SUPPLIED MATERIAL

--- START ---

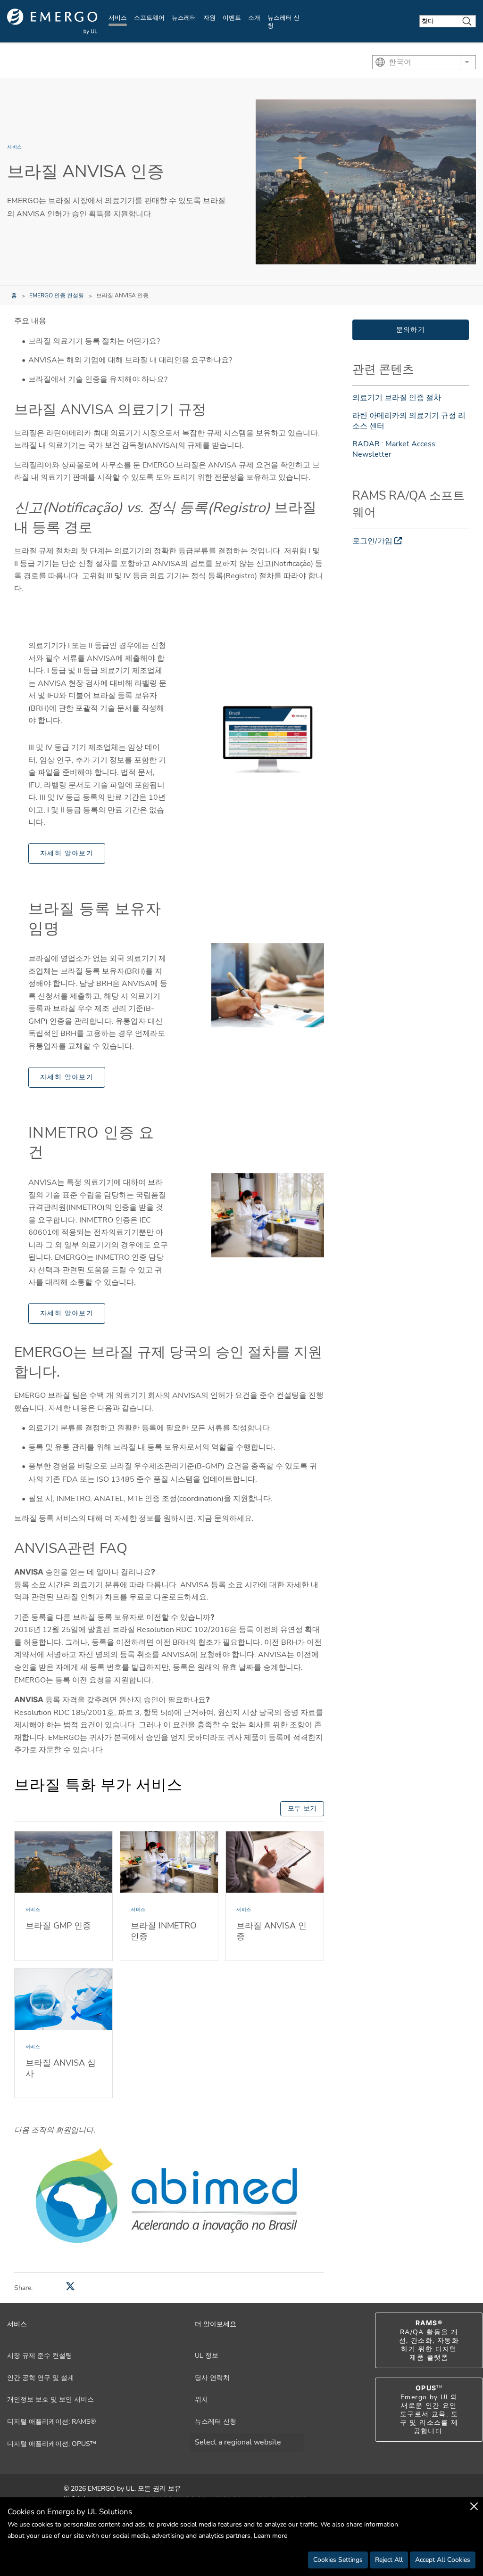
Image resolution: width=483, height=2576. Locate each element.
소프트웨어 (149, 18)
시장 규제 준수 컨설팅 (39, 2355)
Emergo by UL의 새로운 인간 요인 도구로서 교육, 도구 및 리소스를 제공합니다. (429, 2410)
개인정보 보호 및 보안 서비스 (50, 2399)
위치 (201, 2399)
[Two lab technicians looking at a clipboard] (267, 1215)
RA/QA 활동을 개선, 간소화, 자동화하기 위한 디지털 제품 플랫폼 (429, 2340)
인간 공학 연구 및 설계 (40, 2377)
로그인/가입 (372, 541)
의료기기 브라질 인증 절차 (396, 398)
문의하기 (410, 329)
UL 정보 (206, 2355)
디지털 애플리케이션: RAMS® (51, 2421)
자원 (209, 18)
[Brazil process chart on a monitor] (267, 739)
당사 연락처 (213, 2377)
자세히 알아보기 (66, 853)
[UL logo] (52, 21)
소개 (254, 18)
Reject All (389, 2559)
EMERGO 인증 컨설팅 (56, 295)
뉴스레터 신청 (283, 22)
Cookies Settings (338, 2559)
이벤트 (232, 18)
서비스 (117, 18)
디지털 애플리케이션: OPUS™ (51, 2443)
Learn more (270, 2535)
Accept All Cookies (442, 2559)
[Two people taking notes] (267, 985)
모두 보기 (302, 1808)
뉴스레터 (184, 18)
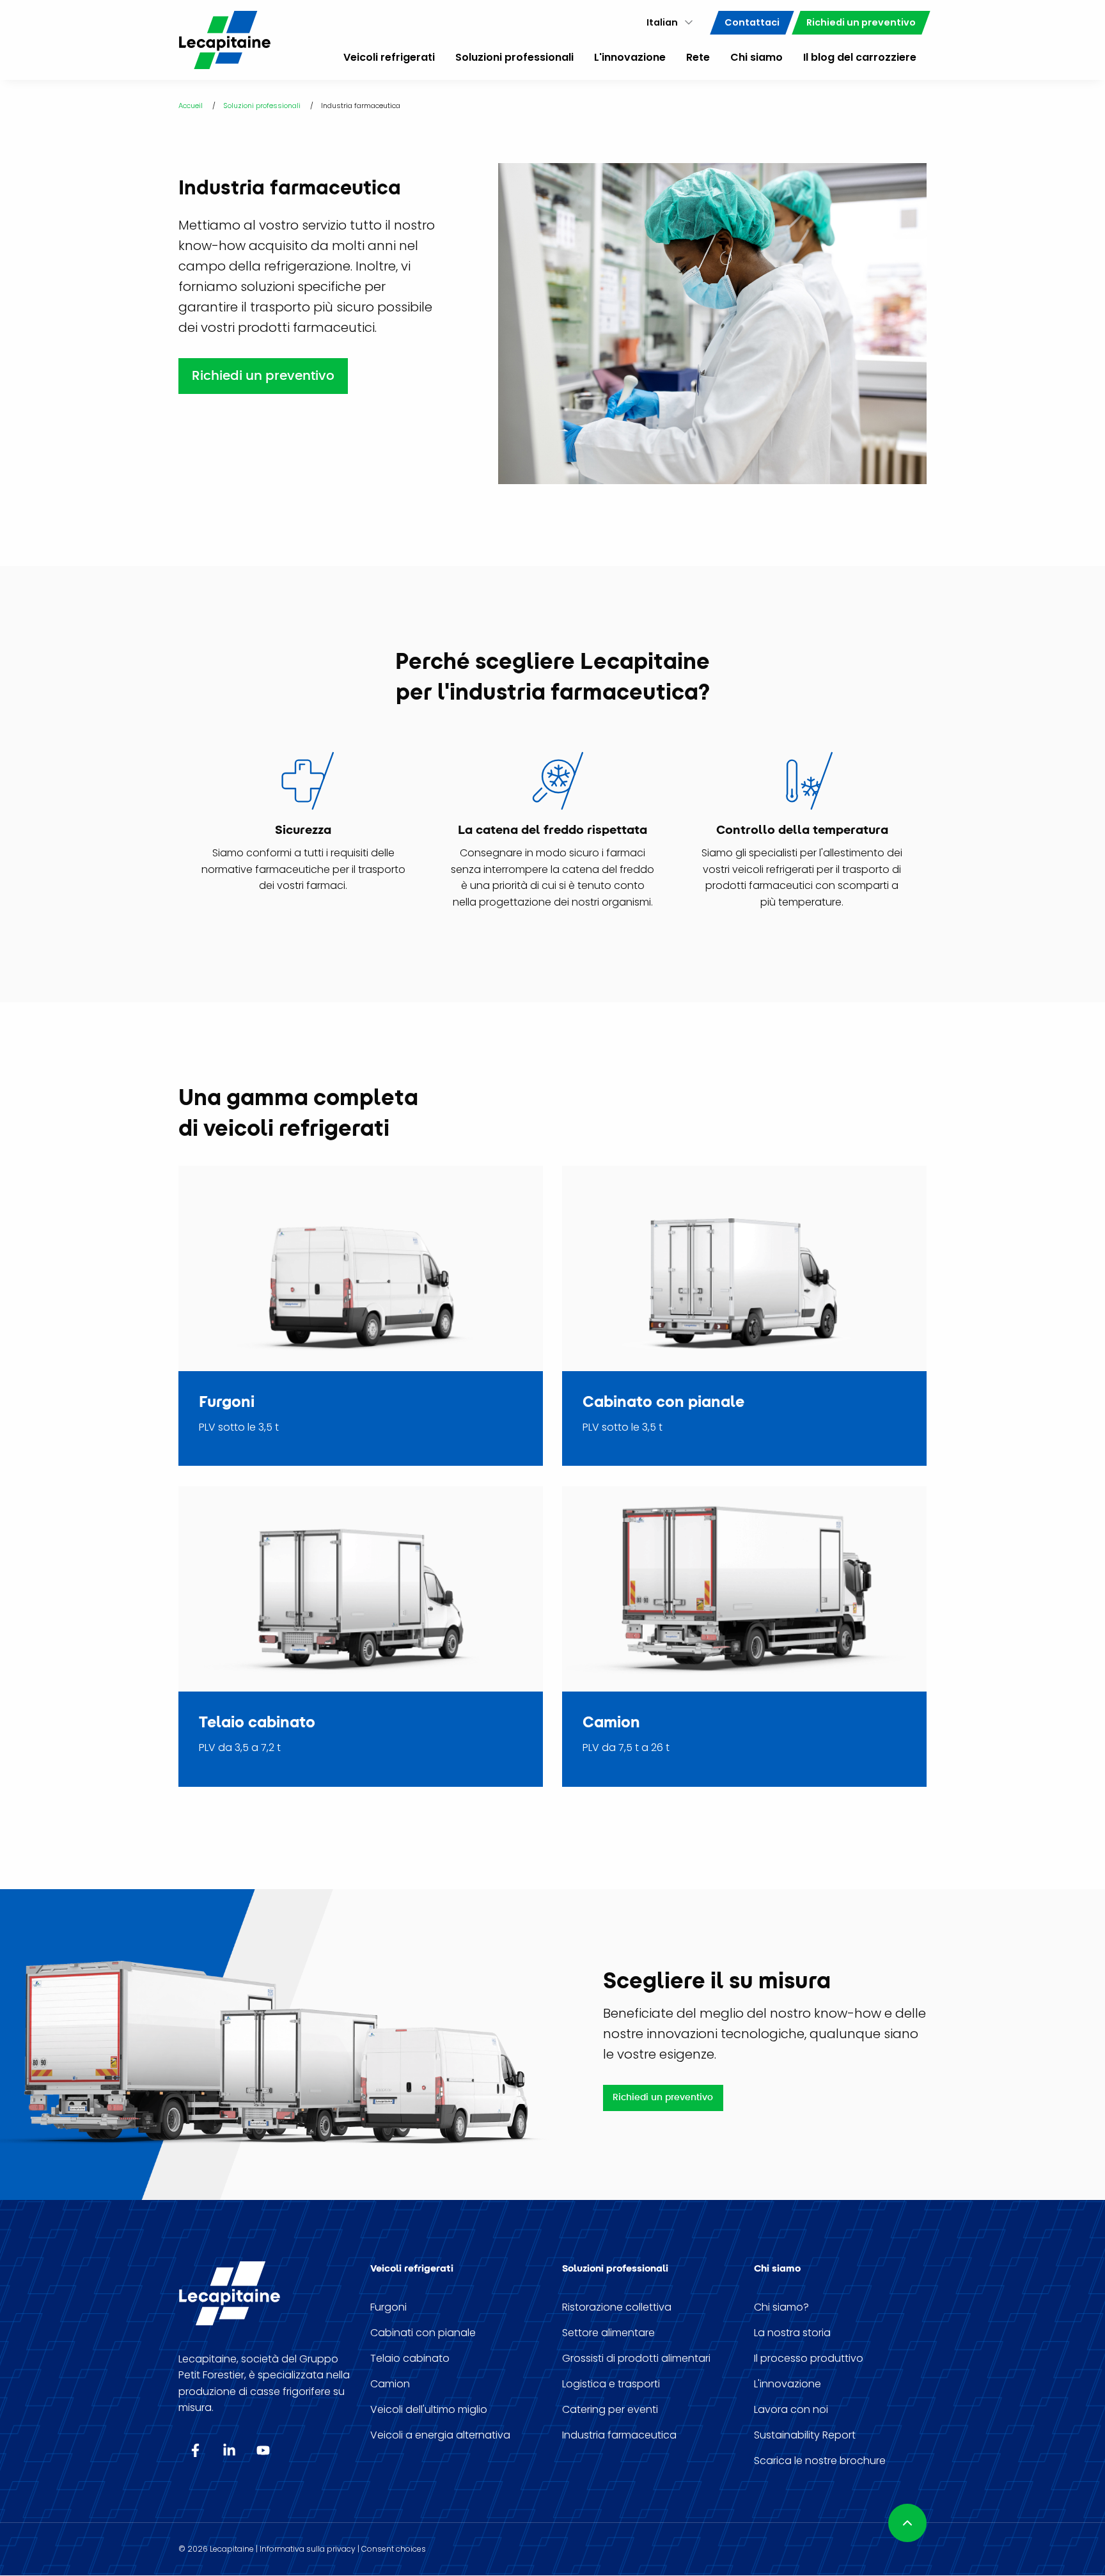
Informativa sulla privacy (308, 2548)
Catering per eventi (610, 2410)
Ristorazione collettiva (616, 2307)
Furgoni (388, 2307)
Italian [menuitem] (662, 22)
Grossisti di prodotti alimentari (636, 2358)
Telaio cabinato (410, 2358)
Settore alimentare (608, 2333)
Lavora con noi (791, 2410)
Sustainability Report (805, 2435)
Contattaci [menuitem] (752, 22)
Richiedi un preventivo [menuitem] (861, 22)
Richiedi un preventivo (263, 376)
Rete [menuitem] (698, 57)
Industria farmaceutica (619, 2435)
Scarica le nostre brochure (820, 2461)
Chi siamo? (781, 2307)
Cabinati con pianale (423, 2333)
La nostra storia (792, 2333)
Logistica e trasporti (611, 2384)
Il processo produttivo (808, 2358)
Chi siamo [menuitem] (756, 57)
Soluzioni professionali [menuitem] (514, 57)
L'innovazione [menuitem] (630, 57)
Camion (390, 2384)
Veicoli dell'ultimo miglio (428, 2410)
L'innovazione (787, 2384)
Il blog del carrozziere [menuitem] (859, 57)
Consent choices (393, 2548)
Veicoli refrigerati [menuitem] (389, 57)
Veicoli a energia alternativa (440, 2435)
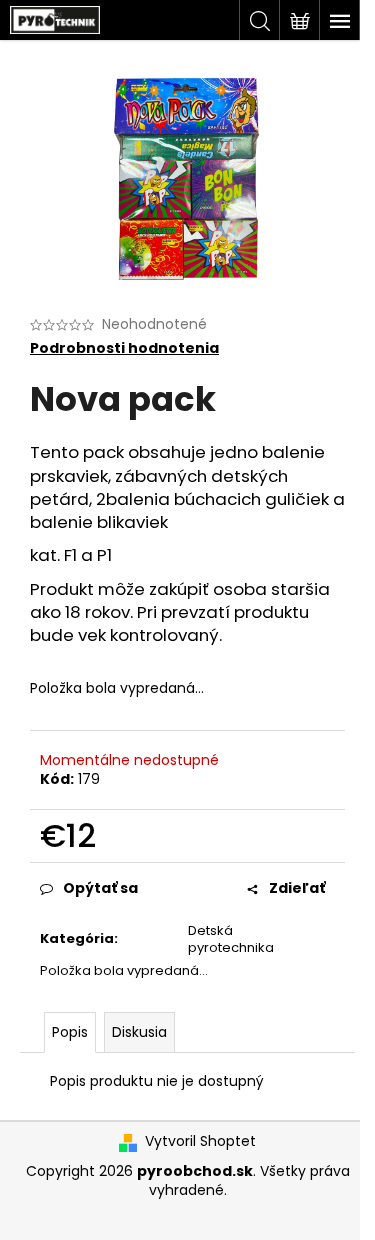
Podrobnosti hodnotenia (124, 348)
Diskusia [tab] (139, 1032)
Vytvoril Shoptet (200, 1141)
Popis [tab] (70, 1032)
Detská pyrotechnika (231, 939)
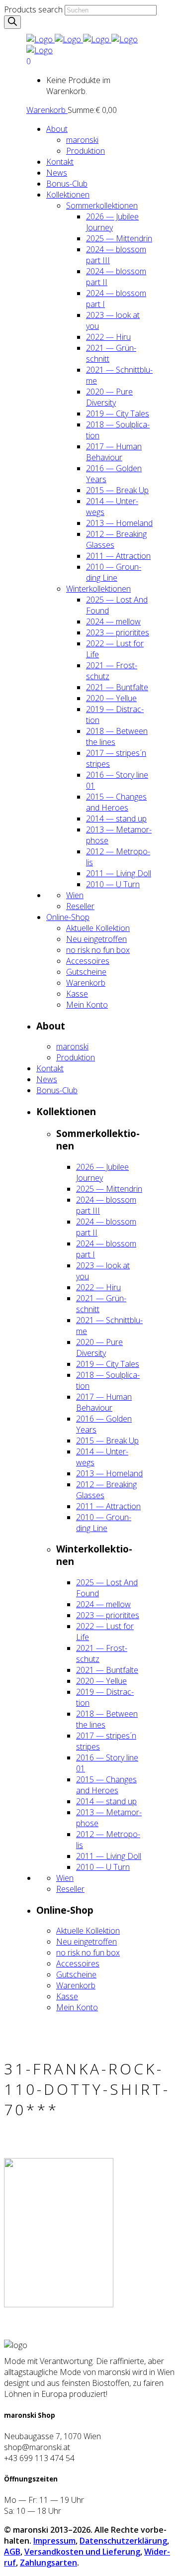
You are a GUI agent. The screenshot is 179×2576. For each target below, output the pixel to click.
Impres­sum (54, 2540)
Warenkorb (47, 109)
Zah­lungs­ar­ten (48, 2562)
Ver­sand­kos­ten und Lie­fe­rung (82, 2551)
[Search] (12, 22)
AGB (12, 2551)
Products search (33, 9)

--- END ---

When copying the entries, drop the images and keep every line exact.

WRITTEN ANSWER
Image resolution: width=483, height=2576. Locate each element.
소프트웨어 (149, 18)
시장 규제 준수 컨설팅 (39, 2355)
Emergo by UL의 새로운 인간 요인 도구로서 교육, 도구 및 리소스를 제공합니다. (429, 2410)
개인정보 보호 및 보안 서비스 (50, 2399)
위치 (201, 2399)
[Two lab technicians looking at a clipboard] (267, 1215)
RA/QA 활동을 개선, 간소화, 자동화하기 위한 디지털 제품 플랫폼 (429, 2340)
인간 공학 연구 및 설계 (40, 2377)
로그인/가입 (372, 541)
의료기기 브라질 인증 절차 (396, 398)
문의하기 (410, 329)
UL 정보 (206, 2355)
디지털 애플리케이션: RAMS® (51, 2421)
자원 (209, 18)
[Brazil process chart on a monitor] (267, 739)
당사 연락처 (213, 2377)
자세히 알아보기 (66, 853)
[UL logo] (52, 21)
소개 (254, 18)
Reject All (389, 2559)
EMERGO 인증 컨설팅 (56, 295)
뉴스레터 신청 (283, 22)
Cookies Settings (338, 2559)
이벤트 (232, 18)
서비스 (117, 18)
디지털 애플리케이션: OPUS™ (51, 2443)
Learn more (270, 2535)
Accept All Cookies (442, 2559)
[Two people taking notes] (267, 985)
모두 보기 (302, 1808)
뉴스레터 (184, 18)
Informativa sulla privacy (308, 2548)
Catering per eventi (610, 2410)
Ristorazione collettiva (616, 2307)
Furgoni (388, 2307)
Italian [menuitem] (662, 22)
Grossisti di prodotti alimentari (636, 2358)
Telaio cabinato (410, 2358)
Settore alimentare (608, 2333)
Lavora con noi (791, 2410)
Sustainability Report (805, 2435)
Contattaci [menuitem] (752, 22)
Richiedi un preventivo [menuitem] (861, 22)
Richiedi un preventivo (263, 376)
Rete [menuitem] (698, 57)
Industria farmaceutica (619, 2435)
Scarica le nostre brochure (820, 2461)
Chi siamo? (781, 2307)
Cabinati con pianale (423, 2333)
La nostra storia (792, 2333)
Logistica e trasporti (611, 2384)
Il processo produttivo (808, 2358)
Chi siamo [menuitem] (756, 57)
Soluzioni professionali [menuitem] (514, 57)
L'innovazione [menuitem] (630, 57)
Camion (390, 2384)
Veicoli dell'ultimo miglio (428, 2410)
L'innovazione (787, 2384)
Il blog del carrozziere [menuitem] (859, 57)
Consent choices (393, 2548)
Veicoli refrigerati [menuitem] (389, 57)
Veicoli a energia alternativa (440, 2435)
Podrobnosti hodnotenia (124, 348)
Diskusia [tab] (139, 1032)
Vytvoril Shoptet (200, 1141)
Popis [tab] (70, 1032)
Detská pyrotechnika (231, 939)
You are a GUI agent. The screenshot is 179×2576. For each target below, output the pixel to click.
Impres­sum (54, 2540)
Warenkorb (47, 109)
Zah­lungs­ar­ten (48, 2562)
Ver­sand­kos­ten und Lie­fe­rung (82, 2551)
[Search] (12, 22)
AGB (12, 2551)
Products search (33, 9)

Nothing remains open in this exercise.